GOAL> State how many lines of the material below contain the string "should", matching case exactly. Give only the number.

[begin RECORDS PROVIDED]

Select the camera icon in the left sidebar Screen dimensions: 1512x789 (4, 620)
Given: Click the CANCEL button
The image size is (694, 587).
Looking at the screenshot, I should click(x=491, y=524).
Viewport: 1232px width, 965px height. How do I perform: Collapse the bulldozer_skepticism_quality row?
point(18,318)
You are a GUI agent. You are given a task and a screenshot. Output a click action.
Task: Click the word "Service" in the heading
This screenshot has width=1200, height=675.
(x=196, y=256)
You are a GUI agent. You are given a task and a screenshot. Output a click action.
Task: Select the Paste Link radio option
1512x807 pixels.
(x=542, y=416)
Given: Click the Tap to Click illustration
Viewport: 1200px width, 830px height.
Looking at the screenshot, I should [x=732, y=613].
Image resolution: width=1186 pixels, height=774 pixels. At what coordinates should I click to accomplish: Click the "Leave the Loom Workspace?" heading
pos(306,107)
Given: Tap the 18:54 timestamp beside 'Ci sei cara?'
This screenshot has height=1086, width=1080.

[end RECORDS PROVIDED]

TASK SOLUTION> 3